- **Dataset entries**
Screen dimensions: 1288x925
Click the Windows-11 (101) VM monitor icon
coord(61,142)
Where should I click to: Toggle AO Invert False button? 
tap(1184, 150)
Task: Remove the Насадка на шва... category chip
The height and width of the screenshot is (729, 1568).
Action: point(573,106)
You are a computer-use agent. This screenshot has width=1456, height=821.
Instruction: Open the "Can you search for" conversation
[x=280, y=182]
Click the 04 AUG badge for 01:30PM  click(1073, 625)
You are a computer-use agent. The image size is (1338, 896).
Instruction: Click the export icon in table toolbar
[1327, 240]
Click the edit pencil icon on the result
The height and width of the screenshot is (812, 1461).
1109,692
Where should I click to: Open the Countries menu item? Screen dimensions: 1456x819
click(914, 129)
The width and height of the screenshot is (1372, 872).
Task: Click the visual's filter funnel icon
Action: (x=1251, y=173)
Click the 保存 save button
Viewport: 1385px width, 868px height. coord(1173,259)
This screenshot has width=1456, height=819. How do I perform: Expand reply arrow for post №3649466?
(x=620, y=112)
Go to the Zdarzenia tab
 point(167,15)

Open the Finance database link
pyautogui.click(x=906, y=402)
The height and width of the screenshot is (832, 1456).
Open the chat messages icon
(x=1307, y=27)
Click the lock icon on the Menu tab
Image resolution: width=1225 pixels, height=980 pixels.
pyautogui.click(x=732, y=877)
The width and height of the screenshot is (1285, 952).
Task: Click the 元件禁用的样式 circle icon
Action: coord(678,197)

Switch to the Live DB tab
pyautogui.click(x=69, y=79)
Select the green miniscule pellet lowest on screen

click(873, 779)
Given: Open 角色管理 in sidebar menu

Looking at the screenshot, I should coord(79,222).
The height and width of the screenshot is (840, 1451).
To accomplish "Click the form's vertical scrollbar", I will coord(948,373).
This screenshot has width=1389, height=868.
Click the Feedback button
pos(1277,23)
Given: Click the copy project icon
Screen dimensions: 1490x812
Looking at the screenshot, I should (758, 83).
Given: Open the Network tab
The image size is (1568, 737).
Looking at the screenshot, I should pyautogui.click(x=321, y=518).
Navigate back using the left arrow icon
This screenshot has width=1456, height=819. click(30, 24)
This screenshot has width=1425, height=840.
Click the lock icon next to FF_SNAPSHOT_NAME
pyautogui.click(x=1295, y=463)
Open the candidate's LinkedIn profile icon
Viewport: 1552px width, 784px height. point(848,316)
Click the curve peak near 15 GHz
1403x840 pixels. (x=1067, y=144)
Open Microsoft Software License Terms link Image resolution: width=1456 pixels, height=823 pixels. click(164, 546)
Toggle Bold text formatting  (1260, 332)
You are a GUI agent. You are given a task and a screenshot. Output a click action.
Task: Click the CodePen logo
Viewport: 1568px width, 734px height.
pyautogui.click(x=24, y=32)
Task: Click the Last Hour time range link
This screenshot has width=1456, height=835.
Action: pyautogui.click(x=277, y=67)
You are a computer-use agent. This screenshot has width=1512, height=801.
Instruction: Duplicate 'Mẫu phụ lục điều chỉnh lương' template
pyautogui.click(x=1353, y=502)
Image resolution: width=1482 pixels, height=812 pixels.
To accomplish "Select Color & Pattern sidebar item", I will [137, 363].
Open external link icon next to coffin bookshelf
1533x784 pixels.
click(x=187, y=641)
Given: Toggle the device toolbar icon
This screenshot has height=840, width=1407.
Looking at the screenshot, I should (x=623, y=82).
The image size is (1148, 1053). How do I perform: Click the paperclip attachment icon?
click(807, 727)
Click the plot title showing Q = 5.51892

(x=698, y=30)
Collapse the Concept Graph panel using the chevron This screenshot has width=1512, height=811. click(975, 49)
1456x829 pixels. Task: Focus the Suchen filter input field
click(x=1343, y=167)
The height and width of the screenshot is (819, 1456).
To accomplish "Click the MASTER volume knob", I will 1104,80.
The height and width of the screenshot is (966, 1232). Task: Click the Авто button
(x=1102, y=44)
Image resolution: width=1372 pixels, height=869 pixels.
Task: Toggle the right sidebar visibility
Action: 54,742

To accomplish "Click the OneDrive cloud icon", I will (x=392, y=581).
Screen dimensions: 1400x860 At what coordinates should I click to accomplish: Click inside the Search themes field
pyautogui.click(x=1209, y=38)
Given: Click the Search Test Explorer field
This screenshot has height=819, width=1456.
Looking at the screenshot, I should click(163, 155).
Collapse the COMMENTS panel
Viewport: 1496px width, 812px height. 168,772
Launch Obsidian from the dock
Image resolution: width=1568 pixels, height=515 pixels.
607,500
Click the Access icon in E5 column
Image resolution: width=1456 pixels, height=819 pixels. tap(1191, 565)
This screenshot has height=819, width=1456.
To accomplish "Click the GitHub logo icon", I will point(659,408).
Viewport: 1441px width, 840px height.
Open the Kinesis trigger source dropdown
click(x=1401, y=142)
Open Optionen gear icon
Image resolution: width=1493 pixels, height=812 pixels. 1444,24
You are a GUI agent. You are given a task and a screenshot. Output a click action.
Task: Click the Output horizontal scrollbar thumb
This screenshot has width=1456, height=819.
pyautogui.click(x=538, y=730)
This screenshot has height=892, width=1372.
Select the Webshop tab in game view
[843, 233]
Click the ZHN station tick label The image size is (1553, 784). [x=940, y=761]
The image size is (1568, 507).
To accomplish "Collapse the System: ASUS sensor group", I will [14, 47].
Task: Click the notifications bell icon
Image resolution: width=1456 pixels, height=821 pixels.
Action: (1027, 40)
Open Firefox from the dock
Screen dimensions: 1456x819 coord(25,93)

- **Problem**
Copy the records above exactly as they appear.

- **Result of this task**
Screen dimensions: 1288x925
Click the Windows-11 (101) VM monitor icon
coord(61,142)
Where should I click to: Toggle AO Invert False button? 
tap(1184, 150)
Task: Remove the Насадка на шва... category chip
The height and width of the screenshot is (729, 1568).
Action: point(573,106)
You are a computer-use agent. This screenshot has width=1456, height=821.
Instruction: Open the "Can you search for" conversation
[x=280, y=182]
Click the 04 AUG badge for 01:30PM  click(1073, 625)
You are a computer-use agent. The image size is (1338, 896).
Instruction: Click the export icon in table toolbar
[1327, 240]
Click the edit pencil icon on the result
The height and width of the screenshot is (812, 1461).
1109,692
Where should I click to: Open the Countries menu item? Screen dimensions: 1456x819
click(914, 129)
The width and height of the screenshot is (1372, 872).
Task: Click the visual's filter funnel icon
Action: (x=1251, y=173)
Click the 保存 save button
Viewport: 1385px width, 868px height. coord(1173,259)
This screenshot has width=1456, height=819. How do I perform: Expand reply arrow for post №3649466?
(x=620, y=112)
Go to the Zdarzenia tab
 point(167,15)

Open the Finance database link
pyautogui.click(x=906, y=402)
The height and width of the screenshot is (832, 1456).
Open the chat messages icon
(x=1307, y=27)
Click the lock icon on the Menu tab
Image resolution: width=1225 pixels, height=980 pixels.
pyautogui.click(x=732, y=877)
The width and height of the screenshot is (1285, 952).
Task: Click the 元件禁用的样式 circle icon
Action: coord(678,197)

Switch to the Live DB tab
pyautogui.click(x=69, y=79)
Select the green miniscule pellet lowest on screen

click(873, 779)
Given: Open 角色管理 in sidebar menu

Looking at the screenshot, I should coord(79,222).
The height and width of the screenshot is (840, 1451).
To accomplish "Click the form's vertical scrollbar", I will coord(948,373).
This screenshot has width=1389, height=868.
Click the Feedback button
pos(1277,23)
Given: Click the copy project icon
Screen dimensions: 1490x812
Looking at the screenshot, I should (758, 83).
Given: Open the Network tab
The image size is (1568, 737).
Looking at the screenshot, I should pyautogui.click(x=321, y=518).
Navigate back using the left arrow icon
This screenshot has width=1456, height=819. click(30, 24)
This screenshot has width=1425, height=840.
Click the lock icon next to FF_SNAPSHOT_NAME
pyautogui.click(x=1295, y=463)
Open the candidate's LinkedIn profile icon
Viewport: 1552px width, 784px height. point(848,316)
Click the curve peak near 15 GHz
1403x840 pixels. (x=1067, y=144)
Open Microsoft Software License Terms link Image resolution: width=1456 pixels, height=823 pixels. click(164, 546)
Toggle Bold text formatting  (1260, 332)
You are a GUI agent. You are given a task and a screenshot. Output a click action.
Task: Click the CodePen logo
Viewport: 1568px width, 734px height.
pyautogui.click(x=24, y=32)
Task: Click the Last Hour time range link
This screenshot has width=1456, height=835.
Action: pyautogui.click(x=277, y=67)
You are a computer-use agent. This screenshot has width=1512, height=801.
Instruction: Duplicate 'Mẫu phụ lục điều chỉnh lương' template
pyautogui.click(x=1353, y=502)
Image resolution: width=1482 pixels, height=812 pixels.
To accomplish "Select Color & Pattern sidebar item", I will [137, 363].
Open external link icon next to coffin bookshelf
1533x784 pixels.
click(x=187, y=641)
Given: Toggle the device toolbar icon
This screenshot has height=840, width=1407.
Looking at the screenshot, I should (x=623, y=82).
The image size is (1148, 1053). How do I perform: Click the paperclip attachment icon?
click(807, 727)
Click the plot title showing Q = 5.51892

(x=698, y=30)
Collapse the Concept Graph panel using the chevron This screenshot has width=1512, height=811. click(975, 49)
1456x829 pixels. Task: Focus the Suchen filter input field
click(x=1343, y=167)
The height and width of the screenshot is (819, 1456).
To accomplish "Click the MASTER volume knob", I will 1104,80.
The height and width of the screenshot is (966, 1232). Task: Click the Авто button
(x=1102, y=44)
Image resolution: width=1372 pixels, height=869 pixels.
Task: Toggle the right sidebar visibility
Action: 54,742

To accomplish "Click the OneDrive cloud icon", I will (x=392, y=581).
Screen dimensions: 1400x860 At what coordinates should I click to accomplish: Click inside the Search themes field
pyautogui.click(x=1209, y=38)
Given: Click the Search Test Explorer field
This screenshot has height=819, width=1456.
Looking at the screenshot, I should click(163, 155).
Collapse the COMMENTS panel
Viewport: 1496px width, 812px height. 168,772
Launch Obsidian from the dock
Image resolution: width=1568 pixels, height=515 pixels.
607,500
Click the Access icon in E5 column
Image resolution: width=1456 pixels, height=819 pixels. tap(1191, 565)
This screenshot has height=819, width=1456.
To accomplish "Click the GitHub logo icon", I will point(659,408).
Viewport: 1441px width, 840px height.
Open the Kinesis trigger source dropdown
click(x=1401, y=142)
Open Optionen gear icon
Image resolution: width=1493 pixels, height=812 pixels. 1444,24
You are a GUI agent. You are given a task and a screenshot. Output a click action.
Task: Click the Output horizontal scrollbar thumb
This screenshot has width=1456, height=819.
pyautogui.click(x=538, y=730)
This screenshot has height=892, width=1372.
Select the Webshop tab in game view
[843, 233]
Click the ZHN station tick label The image size is (1553, 784). [x=940, y=761]
The image size is (1568, 507).
To accomplish "Collapse the System: ASUS sensor group", I will [14, 47].
Task: Click the notifications bell icon
Image resolution: width=1456 pixels, height=821 pixels.
Action: (1027, 40)
Open Firefox from the dock
Screen dimensions: 1456x819 coord(25,93)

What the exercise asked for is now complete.